|Publication number||US7490599 B2|
|Application number||US 11/866,660|
|Publication date||Feb 17, 2009|
|Filing date||Oct 3, 2007|
|Priority date||Feb 18, 2000|
|Also published as||CA2312226A1, CA2312226C, US6687972, US7159586, US7284547, US20030168054, US20030172918, US20060213494, US20080135034|
|Publication number||11866660, 866660, US 7490599 B2, US 7490599B2, US-B2-7490599, US7490599 B2, US7490599B2|
|Inventors||Anthony J Governo|
|Original Assignee||Mk Diamond Products, Inc.|
|Export Citation||BiBTeX, EndNote, RefMan|
|Patent Citations (26), Referenced by (2), Classifications (14), Legal Events (1)|
|External Links: USPTO, USPTO Assignment, Espacenet|
This application is a continuation of U.S. patent application Ser. No. 11/420,601 filed on May 26, 2006, entitled “Portable Cutting Apparatus,” which is now U.S. Pat. No. 7,248,547, in turn, a continuation of U.S. patent application Ser. No. 10/393,081 filed on Mar. 20, 2003, entitled “Portable Cutting Apparatus,” now U.S. Pat. No. 7,159,586, which is, in turn, a division of U.S. patent application Ser. No. 09/507,085 filed on Feb. 18, 2000, entitled “Method of Forming a Portable Cutting Apparatus,” now U.S. Pat. No. 6,687,972. The '601 application, the '081 application and the '972 patent are each hereby incorporated by reference herein in their entirety.
1. Field of the Invention
The present invention relates to portable saws and more particularly to portable saws for “dry cutting” masonry. Although the present invention finds particular utility in masonry cutting, it may also provide similar cutting functions in a variety of other applications
2. Description of the Prior Art
A variety of building materials such as concrete, masonry, stone and tile require cutting at building sites. These sites continually change as work progresses. Also, these sites typically fill with dust, moisture and other more hazardous and corrosive substances.
Accordingly, the machinery, and more specifically the cutting saws used at these sites should have a light construction for portability. The saws should have a simple construction to avoid malfunction; and they should have a durable construction that avoids wear and withstands dust, moisture and other harmful substances. Also, they should cut precisely, quickly and effectively.

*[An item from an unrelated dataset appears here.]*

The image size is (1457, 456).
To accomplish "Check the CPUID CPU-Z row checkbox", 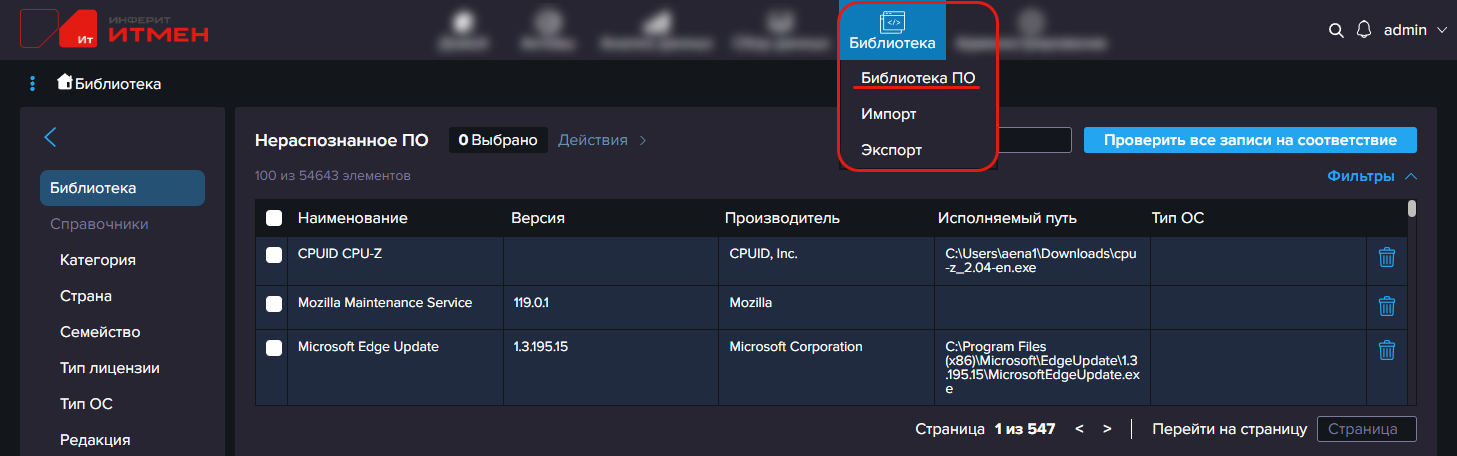I will pyautogui.click(x=274, y=255).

The frame of such a saw should have a rigid construction so that the saw maintains parallelism between the path of travel of the object that the saw cuts and the cutting line of the blade doing the cutting. If the frame cannot maintain this parallelism, the forces generated in the interaction between the blade and the object increase, thereby resulting in increased loading on the motor and uneven wear on the blade.
The cutting saw of the present invention meets all of the requirements outlined above. It is a simple construction that minimizes the expense of fabrication and assembly. It is lightweight and highly portable; it withstands the elements; it has a rigid frame; and it provides precise and effective cutting in dry and dusty conditions.

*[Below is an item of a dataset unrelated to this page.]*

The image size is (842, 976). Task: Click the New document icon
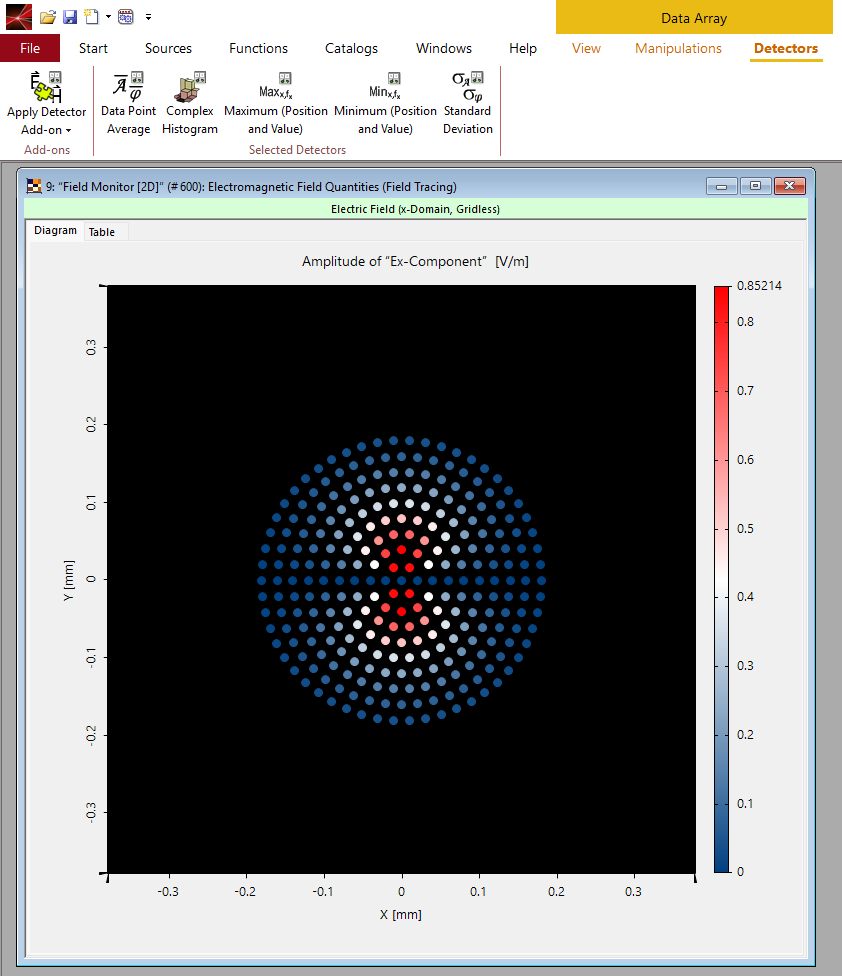92,17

In accordance with one embodiment of this invention, a portable cutting apparatus includes a frame with first and second side members that lie substantially parallel to each other. Two or more cross-members connect the first and second side members together while a cantilever member lies mounted on one of the cross-members and extends outwardly of that cross-member. A tray movably mounted on the frame holds an object for cutting; and a motor and blade assembly mounted on the cantilever member cuts the object. The method of forming this apparatus includes forming openings in the side members and inserting end portions of the cross-members into the opening to form a frame in which the cross-members are parallel to each other and perpendicular to the side members.
For a more complete understanding of this invention, one should now refer to the embodiment illustrated in greater detail in the accompanying drawings and described below by way of an example of the invention. In the drawings:
While the following disclosure describes the invention in connection with one embodiment, one should understand that the invention is not limited to this embodiment. Furthermore, one should understand that the drawings are not to scale and that graphic symbols, diagrammatic representatives, and fragmentary views, in part, may illustrate the embodiment. In certain instances, the disclosure may not include details which are not necessary for an understanding of the present invention such as conventional details of fabrication and assembly.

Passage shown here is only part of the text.